## Text segment
══════
Sunday, November 04, 2007

Nothing But The Hits

I know you're wondering "What does that picture of Dennis' favourite band have to do with the Oilers?" Well, bear with me for a second...

If you watched the Oilers in the late 1990's under Ron Low, you'd swear they were more interested in wearing out the boards than actually worrying about the puck. Obviously Ronny Low loved the hitting and figured that was how the Oilers were going to win hockey games back in those days. I always thought Low was a little crazy, or drunk, or both.

MacTavish, on the other hand, seems to have a very different view of the bodycheck and how it should be used. His teams have never been hit happy. I can recall more than a few Oiler fans pointing out that the Oilers under MacT tend to shy away from finishing their checks vigorously. Well, who's right?
I have no idea.

This was brought on by a totally sidetracked discussion over at LT's site about Bryan Young of all things. (If you're talking about anything over there, it usually starts with a hockey dinosaur or a hockey zit-popper, there is no in-between) A couple of posters over there (PDO and Bruce) think hits have particular value to winning hockey games. The idea being that somehow the total number of hits a team has is somehow a partial indicator of how good they are. (To be fair to these guys, they're not going to the wall over this one, but I get the impression they do think hitting is important. I'm sure they'll comment if they think I'm being unfair.)

Personally, I think hitting is a means to an end. Some players find it to be a very useful part of their toolkit, while others tend to find it a waste of time. It's interesting to me that players like Zetterberg and Lidstrom are wildly effective without going out of their way to hit anybody. Heck, even Chris Pronger picks his spots pretty carefully in my honest opinion. So do hits have any real universal value to winning hockey games?
══════
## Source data
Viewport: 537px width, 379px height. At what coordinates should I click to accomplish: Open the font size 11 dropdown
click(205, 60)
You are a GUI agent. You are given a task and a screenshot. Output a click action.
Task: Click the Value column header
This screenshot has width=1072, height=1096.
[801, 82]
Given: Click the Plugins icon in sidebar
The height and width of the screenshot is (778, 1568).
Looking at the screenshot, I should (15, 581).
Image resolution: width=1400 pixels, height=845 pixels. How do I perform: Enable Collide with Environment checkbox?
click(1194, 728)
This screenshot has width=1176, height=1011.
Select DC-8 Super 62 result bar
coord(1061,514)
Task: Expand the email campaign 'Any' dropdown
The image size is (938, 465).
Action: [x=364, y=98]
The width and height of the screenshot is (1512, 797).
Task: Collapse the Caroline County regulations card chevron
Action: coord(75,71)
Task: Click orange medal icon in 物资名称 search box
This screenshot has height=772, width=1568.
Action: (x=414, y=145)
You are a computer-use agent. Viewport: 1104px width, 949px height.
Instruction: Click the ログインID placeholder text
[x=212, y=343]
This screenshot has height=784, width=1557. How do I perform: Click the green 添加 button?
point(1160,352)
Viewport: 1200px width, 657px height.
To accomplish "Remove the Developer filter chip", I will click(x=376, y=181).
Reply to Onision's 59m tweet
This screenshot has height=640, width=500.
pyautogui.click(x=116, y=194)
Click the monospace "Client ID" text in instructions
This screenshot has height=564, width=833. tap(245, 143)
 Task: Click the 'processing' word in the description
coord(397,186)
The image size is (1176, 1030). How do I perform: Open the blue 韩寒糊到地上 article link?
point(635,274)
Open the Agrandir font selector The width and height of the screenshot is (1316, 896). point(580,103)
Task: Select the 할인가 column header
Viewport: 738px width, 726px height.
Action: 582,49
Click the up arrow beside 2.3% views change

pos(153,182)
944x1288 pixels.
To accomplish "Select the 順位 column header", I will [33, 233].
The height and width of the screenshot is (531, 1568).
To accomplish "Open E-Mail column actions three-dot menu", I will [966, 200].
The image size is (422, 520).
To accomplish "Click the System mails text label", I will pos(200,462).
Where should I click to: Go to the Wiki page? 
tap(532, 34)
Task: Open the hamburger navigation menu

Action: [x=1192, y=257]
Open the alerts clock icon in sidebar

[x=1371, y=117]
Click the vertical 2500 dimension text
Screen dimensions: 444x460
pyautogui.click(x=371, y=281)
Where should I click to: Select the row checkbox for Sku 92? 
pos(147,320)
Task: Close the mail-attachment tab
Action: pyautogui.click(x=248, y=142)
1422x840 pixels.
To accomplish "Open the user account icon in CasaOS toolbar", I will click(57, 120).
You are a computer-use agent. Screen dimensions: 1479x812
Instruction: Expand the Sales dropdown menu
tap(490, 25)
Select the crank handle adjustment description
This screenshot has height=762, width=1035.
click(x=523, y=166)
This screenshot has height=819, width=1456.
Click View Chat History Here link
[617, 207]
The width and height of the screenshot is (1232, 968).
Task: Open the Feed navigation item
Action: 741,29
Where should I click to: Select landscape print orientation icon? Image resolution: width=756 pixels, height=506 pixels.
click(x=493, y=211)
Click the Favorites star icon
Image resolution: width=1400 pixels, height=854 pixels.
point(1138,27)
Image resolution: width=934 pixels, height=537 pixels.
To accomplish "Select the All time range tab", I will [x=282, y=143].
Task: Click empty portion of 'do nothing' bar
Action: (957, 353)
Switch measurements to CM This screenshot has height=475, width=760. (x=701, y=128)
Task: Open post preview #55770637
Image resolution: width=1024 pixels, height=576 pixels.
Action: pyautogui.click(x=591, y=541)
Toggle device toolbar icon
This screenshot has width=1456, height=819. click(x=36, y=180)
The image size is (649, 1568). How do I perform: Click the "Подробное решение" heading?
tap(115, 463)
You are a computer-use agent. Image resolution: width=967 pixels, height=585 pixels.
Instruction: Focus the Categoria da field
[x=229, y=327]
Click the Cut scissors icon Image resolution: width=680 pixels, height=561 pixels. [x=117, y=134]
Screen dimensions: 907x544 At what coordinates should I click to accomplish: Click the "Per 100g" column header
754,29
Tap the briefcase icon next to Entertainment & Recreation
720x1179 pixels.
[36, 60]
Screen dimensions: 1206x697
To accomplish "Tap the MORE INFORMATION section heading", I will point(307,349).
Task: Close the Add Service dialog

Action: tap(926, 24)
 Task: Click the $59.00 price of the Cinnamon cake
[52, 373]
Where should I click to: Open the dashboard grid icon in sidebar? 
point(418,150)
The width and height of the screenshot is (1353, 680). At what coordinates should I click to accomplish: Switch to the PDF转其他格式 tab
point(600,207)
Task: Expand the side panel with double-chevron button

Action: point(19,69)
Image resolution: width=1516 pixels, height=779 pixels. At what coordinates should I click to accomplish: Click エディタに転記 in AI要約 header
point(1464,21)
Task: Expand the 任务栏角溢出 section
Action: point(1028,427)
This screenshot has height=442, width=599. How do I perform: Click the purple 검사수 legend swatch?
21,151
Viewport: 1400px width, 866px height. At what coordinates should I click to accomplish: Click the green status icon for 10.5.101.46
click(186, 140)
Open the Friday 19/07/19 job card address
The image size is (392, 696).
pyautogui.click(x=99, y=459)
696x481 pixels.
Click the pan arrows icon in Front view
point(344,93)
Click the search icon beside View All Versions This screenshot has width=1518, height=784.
══════
## Exercise 1
Give the entries as a JSON list of strings, one string per line, with blank lines left out. Begin at the first line of the entries and stop after the line that contains "Action: coord(75,71)".
## Exercise 2
Take the Oilers blog post further from where it stops, continuing its discussion of whether hitting helps teams win hockey games.
The Oilers blog post and the entries are separate, unrelated material.

## Result 1
[
  "Viewport: 537px width, 379px height. At what coordinates should I click to accomplish: Open the font size 11 dropdown",
  "click(205, 60)",
  "You are a GUI agent. You are given a task and a screenshot. Output a click action.",
  "Task: Click the Value column header",
  "This screenshot has width=1072, height=1096.",
  "[801, 82]",
  "Given: Click the Plugins icon in sidebar",
  "The height and width of the screenshot is (778, 1568).",
  "Looking at the screenshot, I should (15, 581).",
  "Image resolution: width=1400 pixels, height=845 pixels. How do I perform: Enable Collide with Environment checkbox?",
  "click(1194, 728)",
  "This screenshot has width=1176, height=1011.",
  "Select DC-8 Super 62 result bar",
  "coord(1061,514)",
  "Task: Expand the email campaign 'Any' dropdown",
  "The image size is (938, 465).",
  "Action: [x=364, y=98]",
  "The width and height of the screenshot is (1512, 797).",
  "Task: Collapse the Caroline County regulations card chevron",
  "Action: coord(75,71)"
]

## Result 2
As Bruce pointed out over at Lowetide, the Oilers are last in the league in number of hits according to the NHL's RTSS stats. On the current roster, Shawn Horcoff is an effective defender and all-round hockey player who is not afraid to block shots with his face. How come he has posted a paltry 47 hits in his last 173 games since the lockout? On the flipside, his bash brother at centre Jarret Stoll has had 182 hits in 147 games since the lockout and his number is is only on the rise. Stoll's a much more physical player the past two years than I remember him and the totals seem to bear that out - 71 in 82 games in 05/06, 89 in 51 games last year and 22 in 14 games this year.

This is going to be a truly unsatisfying post because I don't have any answers but I think I have a pretty good question:

What if you track shots that closely follow hits on the NHL play-by-play?

(First, the assumptions: The RTSS stats measured by the NHL are independent of the building in which they occur and the record keepers generally do a good job of recording them. This is a whopper and pretty much not true, but c'est la vie)

You could choose goals, actual shots, or the IOF darling "shots directed at net", whatever, just as long as it happens within 5-10 seconds after a hit. I choose 5-10 seconds because you have to cut it off somewhere.

If hits are of particular defensive value, you won't find many shots against immediately after a hit in the defensive zone by a defender. If they have particular value for forwards, then we should see a decent number of shots for/goals for immediately following hits by attackers on the forecheck.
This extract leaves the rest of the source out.